FN50 fleet size history (year and fleet size)

2002 1,336,094
2001 1,294,643
2000 1,256,490
1999 1,125,533
1998 1,127,189
1997* 958,266
1996* 841,490
1995* 763,838
1994* 718,084
* Figure only covers top 40 companies

New trading conditions may enhance bigger players' ability to buy cheaper

NEW trading conditions may begin to undermine the UK contract hire industry as the exception to the rule that the bigger a company the better its buying power and the cheaper the products and services it can offer.

While shoppers would expect to buy cheaper groceries from a major supermarket chain than a corner shop, contract hire buyers find there is precious little difference between the rates offered by the biggest and smallest suppliers. Moreover, a leasing company offering a competitive rate on one make and model may be uncompetitive on another.

The reasons why small contract hire firms can compete with large are due particularly to the attitude of car makers.

Manufacturers still insist on maintaining a level playing field between every contract hire company. Support or discounts are equal and available to all, with no favouritism showed to larger firms.

Car makers may increasingly acknowledge leasing companies as 'influencers', but the real customer is the fleet buyer and its driver. Not surprising then that more fleets are acting in the same way as the 2002 Fleet News Award winning Nightspeed and negotiating discount terms directly with the manufacturers and then taking these rebates directly, rather than having them factored into their lease rentals.

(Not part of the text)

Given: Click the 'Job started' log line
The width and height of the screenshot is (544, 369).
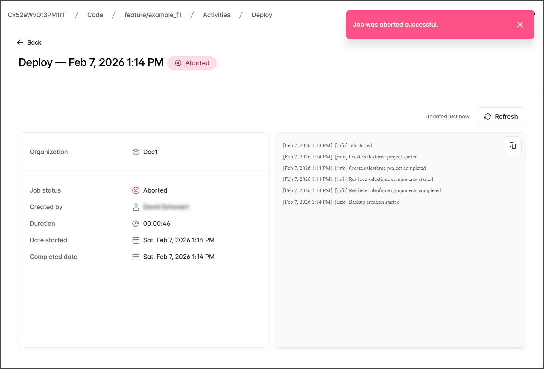Looking at the screenshot, I should tap(327, 145).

With car acquisition on a level playing field, the next most costly area of expenditure is finance, and even here the bank-owned institutions have failed to show that they can provide funding significantly cheaper than their rivals. But there is no reason why a bank-owned 90,000-plus vehicle leasing company would secure funds any cheaper than a bank-owned 7,500-strong leasing firm.

Moreover, with interest rates at a post-war low and finance in ready supply, the interest element of a contract hire rental is insufficient to differentiate between the rates of large and small players.

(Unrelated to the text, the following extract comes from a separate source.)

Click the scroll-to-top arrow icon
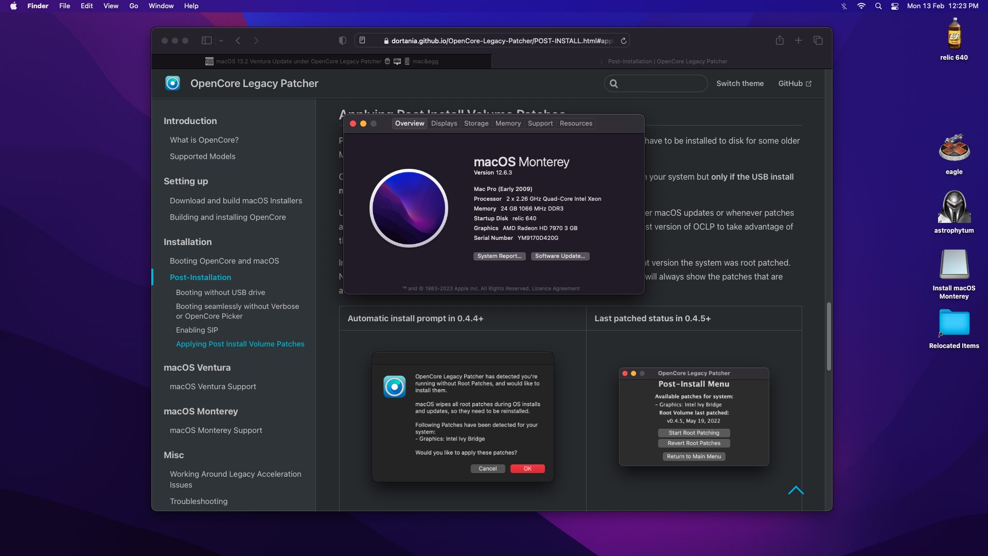Screen dimensions: 988x556 (796, 491)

This leaves residual value setting as the principal means for leasing companies to differentiate their rates, with a leasing firm prepared to take an optimistic view of residual values able to engineer lower rates than a firm with a pessimistic residual value outlook. This is not an issue of large or small, however, but merely of risk appetite and profit expectations. Technology is also helping smaller companies to maintain similar ratios of staff to fleet size, and the development of automatic authorisation systems will further this.

However, there are two areas where contract hire buyers may find that the major players start to leverage their buying power to telling advantage in the future, and both are connected with the block exemption.

The first is in service and maintenance work and the possibility that independent garages set up huge multi-marque workshops that are hungry for work and that will negotiate parts discounts and labour rates on a volume-related basis. A similar situation has already occurred in the crash repair industry where the largest insurers and accident management firms have negotiated with the largest bodyshops competitive terms that are reflected in their prices.

The second area is in new car pricing, and the possibility that large independents will enter the car retailing market to challenge franchised dealers, when the block exemption rules relax in 2005.

Under these circumstances, these new players will be eager for leasing companies that can forward order high volumes of cars and offer attractive terms to incentivise the deal.